Yeah if you get a p45 board you can crossfire on the ud3p and some other ones. So adding another 4850 for cheap wouldn't be bad either. 4 gigs of ram is plenty right now man don't bother with that.

Just get a ep45-ud3p and grab a intel c2q. Come ask us for one's your looking at and wether its a good buy or not.


----------



## Fourstaff (Dec 10, 2010)

1 more vote for Quad core! You will feel this difference the most, and then upgrade your graphics card when you are going for a better monitor.


----------



## Josh154 (Dec 10, 2010)

Fourstaff said:


> 1 more vote for Quad core! You will feel this difference the most, and then upgrade your graphics card when you are going for a better monitor.



Exactly! Cause if he gets new gpu's and is still running the c2d he's gonna run into bottlenecking and at low res its more cpu dependent anyways.


----------



## JrRacinFan (Dec 10, 2010)

You said existing build. If going new mobo/cpu/ram, make it worthwhile. Core ixx or am3.


----------



## kellottajaFIN (Dec 11, 2010)

Hmm... So you guys are saying that I should move to ddr3..? Wouldn't Phenom II X4/X6 (or X2 @ X4) be ok with ddr2 mobo? With CF support of course 

Anyway, I had been thinking all the recommendations that you all have given, and thought something like this...

Option 1:

An used X38 or P45 motherboard with DDR2 support
Q6600 or Q9xx0 -processor
Another 4 GBytes of DDR2-1066
Another HD4850 to Crossfire
Corsair's cheap PSU (450+ Watts)

Option 2:

AM2+ motherboard with DDR2 & Crossfire support
Phenom X2 555 BE or X4 9x5BE (model depends of budget... i'm a poor guy )
Another 4GBytes of DDR2-1066
Another HD4850 to Crossfire
Corsair's cheap PSU (450+ Watts)


Or something else? Just wouldn't like to sell these DDR2 sticks and get DDR3... :/


----------



## micropage7 (Dec 11, 2010)

Fourstaff said:


> 1 more vote for Quad core!

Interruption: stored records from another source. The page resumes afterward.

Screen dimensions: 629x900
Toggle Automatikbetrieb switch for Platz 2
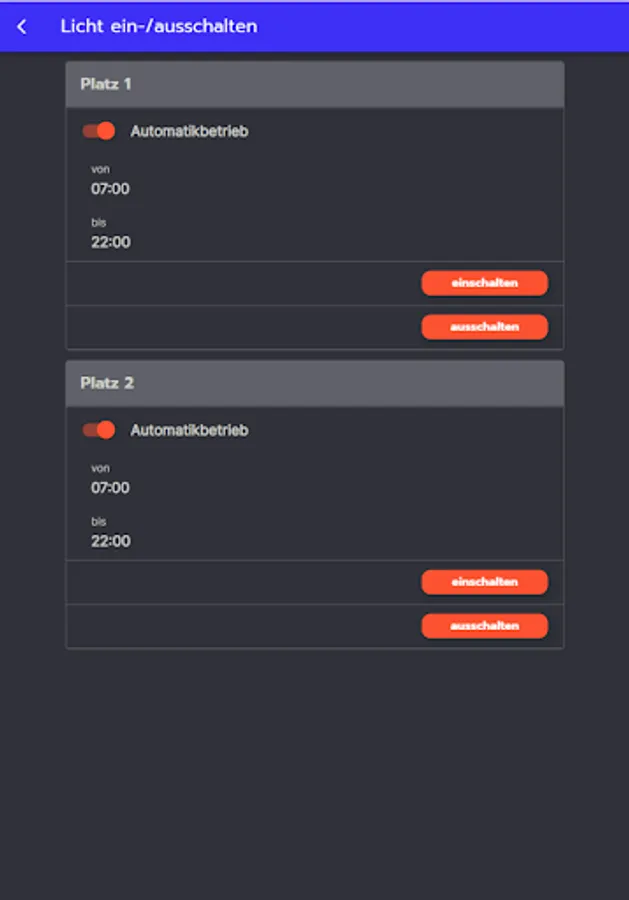[99, 430]
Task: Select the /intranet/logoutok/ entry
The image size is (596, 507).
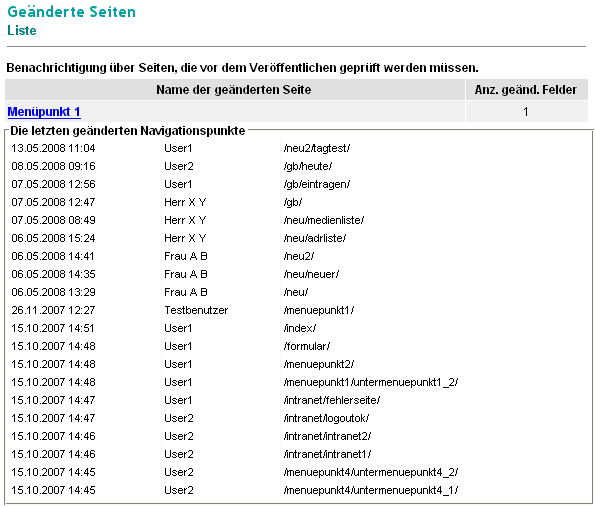Action: click(x=326, y=418)
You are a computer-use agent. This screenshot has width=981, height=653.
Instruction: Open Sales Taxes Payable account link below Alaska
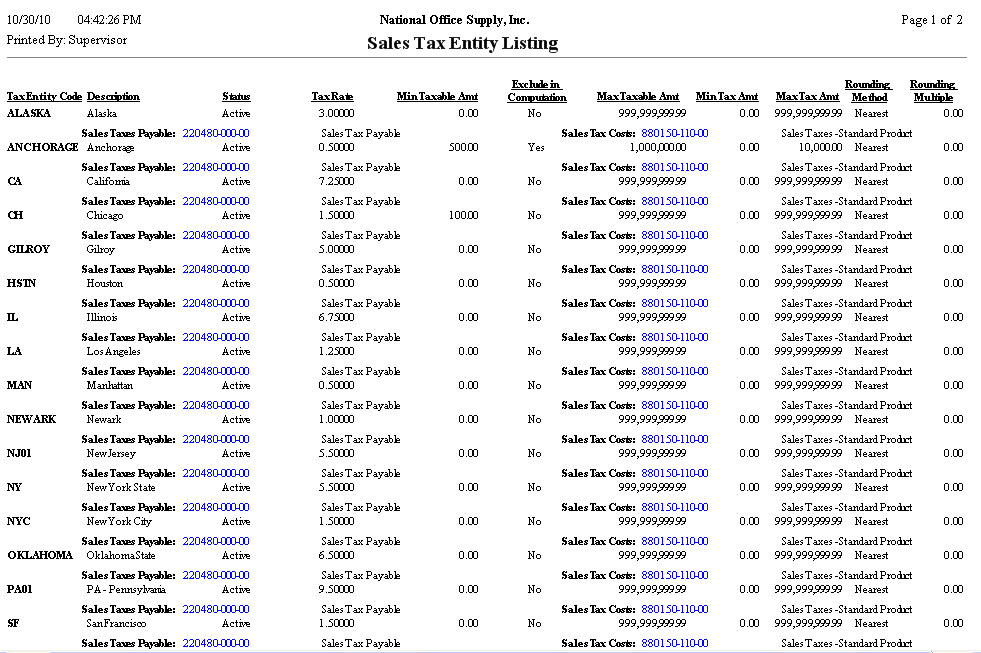point(215,133)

You will feel this difference the most, and then upgrade your graphics card when you are going for a better monitor.



quad core is good but most of apps just utilize 2 of them, quad core is nice if you plan to get high end system
i guess you need to upgrade graphic card and psu, the rest just leave it, if you still have spare money you could upgrade the monitor to 19 inch or larger for better gaming


----------



## kellottajaFIN (Dec 11, 2010)

micropage7 said:


> quad core is good but most of apps just utilize 2 of them, quad core is nice if you plan to get high end system
> i guess you need to upgrade graphic card and psu, the rest just leave it, if you still have spare money you could upgrade the monitor to 19 inch or larger for better gaming



But my CPU would be an insane bottleneck for better GPU than this overclocked HD4850..? 

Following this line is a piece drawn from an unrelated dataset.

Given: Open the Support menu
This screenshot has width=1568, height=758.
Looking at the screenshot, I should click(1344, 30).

Anyway, one friend from irc is selling me an Antec NeoHE 430W PSU at 15 euros, and I think that it's a wonderful deal 


...and I'm going to buy  a GeForce 7800GS AGP from other friend to rig 2


----------



## micropage7 (Dec 11, 2010)

kellottajaFIN said:


> But my CPU would be an insane bottleneck for better GPU than this overclocked HD4850..?

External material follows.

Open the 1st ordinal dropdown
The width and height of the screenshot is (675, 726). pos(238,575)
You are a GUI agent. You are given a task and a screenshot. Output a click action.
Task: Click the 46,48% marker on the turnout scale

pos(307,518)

yeah, quad core will give you much power but it wont utilize 100%, but if you want to run your rig on the max it could be considered
if you need power much and want to avoid bottle neck take quad core, if you on the middle take dual core


----------



## JrRacinFan (Dec 11, 2010)

kellottajaFIN said:


> Hmm... So you guys are saying that I should move to ddr3..? Wouldn't Phenom II X4/X6 (or X2 @ X4) be ok with ddr2 mobo? With CF support of course
> 
> Anyway, I had been thinking all the recommendations that you all have given, and thought something like this...
> 
> ...



Crossfire would go to waste at your resolution. I was giving it some thought over the past day or so:

Keep existing
Upgrade GPU (GTX460 or above)
Upgrade PSU (Branded 400W or above)
Upgrade display(Minimum 1680x1050 res)

Also is this upgrade you are doing strictly for gaming? Or are there other reasons behind it?

@micropage7

Athlon II X3 4x5's are pretty damn nice for the price. You might even get lucky and get it to unlock to a quad.


----------



## kellottajaFIN (Dec 11, 2010)

JrRacinFan said:


> Crossfire would go to waste at your resolution. I was giving it some thought over the past day or so:
> 
> Keep existing
> Upgrade GPU (GTX460 or above)
> ...



Even if I would play games with full details on this resolution? Would still HD4850-Crossfire be waste? :S Those cards are cheap when buy as used nowadays, and it would give some performance boost..? You're saying that I should keep this crap mobo and have E6400 with slow clocks? This just won't go any further than 8x344, all tricks tried and FSB won't go any further.. With MSI P6N SLI Platinum, I ran SuperPI 8M and other benchmarks with 3.5GHz clockspeed on this CPU 

But you mentioned AII X3... Would that be ok at unlocked? If it doesn't unlock, i suppose it still take some oc easily?


----------



## JrRacinFan (Dec 11, 2010)

kellottajaFIN said:


> Even if I would play games with full details on this resolution? Would still HD4850-Crossfire be waste? :S Those cards are cheap when buy as used nowadays, and it would give some performance boost..? You're saying that I should keep this crap mobo and have E6400 with slow clocks? This just won't go any further than 8x344, all tricks tried and FSB won't go any further.. With MSI P6N SLI Platinum, I ran SuperPI 8M and other benchmarks with 3.5GHz clockspeed on this CPU
> 
> But you mentioned AII X3... Would that be ok at unlocked? If it doesn't unlock, i suppose it still take some oc easily?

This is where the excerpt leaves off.